Том 7. Дядя Динамит и другие | страница 60
— Красивая такая…
— Еще бы!
— Блондинка.
— И это верно.
— Говорить не любит.
— Сильная, молчаливая натура.
— А вот ругаться, это да.
— Она тебя ругала?
— Все время. Нет, иногда что-нибудь швыряла.
— Что именно?
— Что попадется.
— Возы?
— И выгоняла из дому. Помню, мы поспорили в ночном клубе, она побежала домой, все переломала, перебила — мебель, посуду, ну все. Прихожу, она говорит: «Видишь, сделала уборку». И замахнулась кочергой.
— Тут вы и развелись?
— Немного позже.
— Из-за чего?
— Она сказала — нечеловеческая жестокость.
— Бедная!
— Но вообще-то из-за этого, трубача.
— Ах, да, я забыла! И джаз поганый, верно?

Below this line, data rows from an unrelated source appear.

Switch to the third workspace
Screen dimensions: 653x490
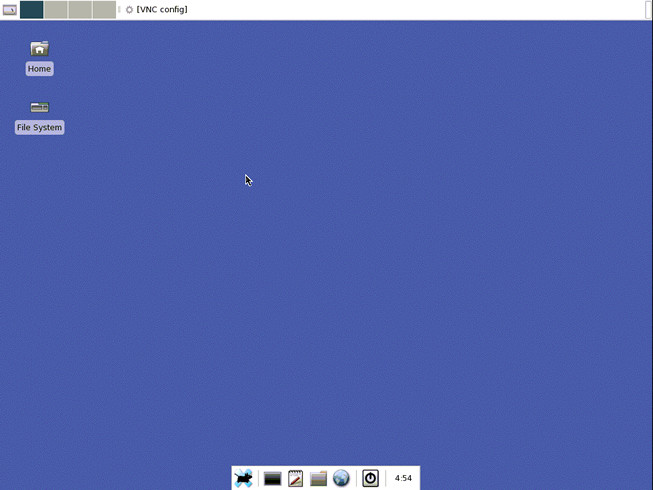click(80, 10)
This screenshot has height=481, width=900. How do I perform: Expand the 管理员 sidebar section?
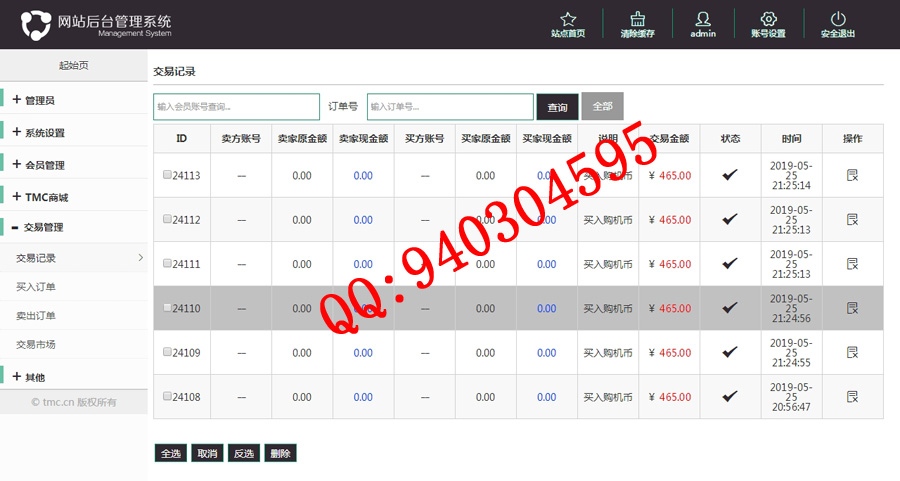(40, 100)
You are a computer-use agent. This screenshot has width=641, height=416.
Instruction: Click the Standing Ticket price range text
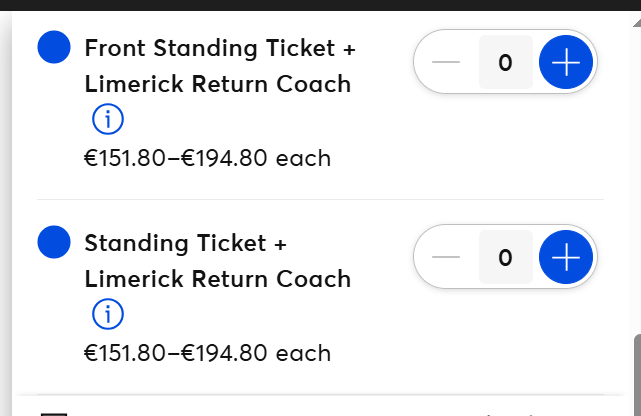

— Я и сам удивлялся. Я думал, она разборчивая.
— Истинная леди?
— Вот именно.
— Зато теперь бьет кочергой его. Допил фляжку?
— Еще осталось.
— Оставь, пригодится. Пошли.
В свете фонарика галерея оказалась такой зловещей, что сострадательная Ванесса зажгла верхний свет — и зря. Ряды Эмсвортов смотрели из рам с немым упреком. Траут не слышал, как во внезапном вдохновенье герцог сравнил их с экспонатами, украшающими комнату ужасов, но согласился бы с этим мнением. Графы были ужасны, но графини их переплюнули. Все они, как одна, походили на леди Констанс.

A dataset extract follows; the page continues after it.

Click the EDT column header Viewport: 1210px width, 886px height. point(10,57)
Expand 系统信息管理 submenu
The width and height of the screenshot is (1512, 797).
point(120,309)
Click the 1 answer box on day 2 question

— Дай-ка фляжечку, — пробормотал он.
Ванесса ему не отказала, но думала явно о другом. Графов и графинь она не боялась, а все-таки приутихла. Ей казалось, что тут что-то не так.

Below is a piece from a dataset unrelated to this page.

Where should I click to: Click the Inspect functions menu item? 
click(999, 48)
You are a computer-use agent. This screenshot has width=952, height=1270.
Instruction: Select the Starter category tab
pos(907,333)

Говард Чесни совсем недавно ответил ей: «В два ноль-ноль? Заметано», — но шел третий час, а его под окном не было. Кролики были, что там — куницы и летучие мыши, и жучки, и белая сова, о которой говорил Галли, а вот Говарда — не было. Бидж сказал бы, что это очень хорошо; Ванесса бы не согласилась. Да, ей не нравился этот человек, но если его нет, что делать?
Когда часы над конюшней пробили три раза, она решила поделиться сомнениями с Траутом. Проигрывать она умела не хуже того мудреца, который советовал не плакать над пролившимся молоком. Что до Говарда Чесни, она понимала — только большая беда удержит его на пути к тысяче долларов. Страдала она из-за Траута.
— Знаешь, Уилли… — начала она — и не кончила, ибо он спал, вытянув длинные ноги, уронив на плечо голову.
Глядя на него, она удивилась, что так умиляется. Лучшие друзья не сказали бы, что спящий Уилбур ласкает глаз; но он трогал сердце. Ванессе казалось, что она могла бы вечно стоять и смотреть на него.
Однако сейчас это было опасно. Никто не вошел, но ведь мог и войти. С трудом отрезвев, она потянула за рыжую прядку.